Selected passage
● ● ● ●

Tinder is the dead, dry plant-based material that is capable of turning a coal, ember or spark into a flame. Tinder is one of the foundation pieces for fire making, and you can often find excellent tinder in the form of grasses, leaves, pine needles, fibrous tree bark, weed tops, seed down, wood shavings, and more unusual stuff like palm fibre and certain mosses. Whatever you choose, these natural materials should have several things in common.
First, it should all be dead—but usually not rotten—plant based materials. Rotten plants usually lose more and more of their fuel value as they decompose. But there are always exceptions. Just remember ... dead plant-based materials.
Second, it should be as dry as it possibly can be. In rainy weather, this may mean finding a few scraps of tinder at a time, even one leaf at a time, and KEEPING the tinder dry while you search for more.
Finally, it should be light, airy and have a lot of surface area for its mass. In other words, it needs to be fluffy. Materials that are not fluffy should be processed in some way to increase their surface area so that they can reach their combustion temperature as quickly as possible.
Not every tinder type is “ready to use” when you find it in nature. It may be too coarse, too flat, or too solid to burn effectively. But with the right processing technique, we can change this vital material - increasing its surface area and enabling it to burn quickly and easily. Here are three ways you can get your materials in shape for fire starting.
1. Shred It
That’s right, tear it apart by hand! Start by tearing at large sections, and then tear the remainders into shreds. This technique works well for tree bark fibre (like tulip poplar, basswood, cedar, pawpaw and many others). You can also shred weed tops and seed down into a fluffier form.
2. Pound Away
Easy and therapeutic, pounding your tinder with a rock can separate the fibres nicely (and give you a constructive place to vent your rage). Most of the fibrous dead inner tree barks and plant stalk fibres work really well with this trick. Wad up the fibres into a ball or fold them into a linear bundle, and pound them with a rock or similar hard object. Turn the bundle often, and you’ll cover all of your surface area with no trouble. Pound your tinder on a hard log or a stone for best results. Keep working until your tinder has the desired fluffiness. If you don’t have a dry place to work, shred the tinder instead of pounding. By pounding on damp or wet surfaces, you’re driving moisture into the tinder and reducing its flammability.
3. Scrape and Scratch
When dealing with trees that have a fibrous outer bark (like cedar, cypress and juniper), you can use your trusty knife or even a sharp stone to scrape off fibrous tinder. This can even be done on live trees, without harming them. Just scrape off some of the fibrous outer bark, and collect the fuzz you remove. You can also scrape wood to make wood shavings if no other tinder is available (or dry).

● ● ● ●

Data supplied
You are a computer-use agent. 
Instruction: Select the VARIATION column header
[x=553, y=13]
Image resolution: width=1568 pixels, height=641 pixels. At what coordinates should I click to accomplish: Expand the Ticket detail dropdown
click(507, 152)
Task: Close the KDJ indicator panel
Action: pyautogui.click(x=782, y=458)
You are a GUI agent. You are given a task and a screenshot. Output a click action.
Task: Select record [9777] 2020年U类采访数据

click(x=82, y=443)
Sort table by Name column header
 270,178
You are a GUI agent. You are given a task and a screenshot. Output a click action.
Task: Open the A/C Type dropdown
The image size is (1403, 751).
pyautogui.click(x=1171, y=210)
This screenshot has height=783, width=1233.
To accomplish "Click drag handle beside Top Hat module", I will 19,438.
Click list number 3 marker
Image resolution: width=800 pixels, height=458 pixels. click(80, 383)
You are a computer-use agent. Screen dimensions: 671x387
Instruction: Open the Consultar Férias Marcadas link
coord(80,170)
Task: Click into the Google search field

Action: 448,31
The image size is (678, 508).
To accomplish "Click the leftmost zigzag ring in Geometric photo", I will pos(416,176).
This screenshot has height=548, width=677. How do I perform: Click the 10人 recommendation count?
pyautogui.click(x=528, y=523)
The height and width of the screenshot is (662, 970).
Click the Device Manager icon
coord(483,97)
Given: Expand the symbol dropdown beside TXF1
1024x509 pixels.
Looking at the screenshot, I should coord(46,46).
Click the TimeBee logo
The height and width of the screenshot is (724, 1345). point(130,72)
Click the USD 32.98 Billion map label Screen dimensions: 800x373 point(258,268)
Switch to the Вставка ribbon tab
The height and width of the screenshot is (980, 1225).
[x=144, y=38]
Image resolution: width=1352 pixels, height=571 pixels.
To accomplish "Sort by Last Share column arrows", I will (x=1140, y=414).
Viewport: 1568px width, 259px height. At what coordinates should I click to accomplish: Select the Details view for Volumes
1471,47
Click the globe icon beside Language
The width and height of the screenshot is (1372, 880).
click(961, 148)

● ● ● ●

Work request 1
How would you put this sentence from the tinder passage into Spanish: "Whatever you choose, these natural materials should have several things in common."?
Work request 2
Could you edit the tinder passage, beginning at the words "Tinder is the" and stopping after "things in common.", with "mosses" changed to "lichens"?
Work from the tinder passage alone, not the rows.

Solution 1
Sea cual sea tu elección, estos materiales naturales deben tener varias cosas en común.

Solution 2
Tinder is the dead, dry plant-based material that is capable of turning a coal, ember or spark into a flame. Tinder is one of the foundation pieces for fire making, and you can often find excellent tinder in the form of grasses, leaves, pine needles, fibrous tree bark, weed tops, seed down, wood shavings, and more unusual stuff like palm fibre and certain lichens. Whatever you choose, these natural materials should have several things in common.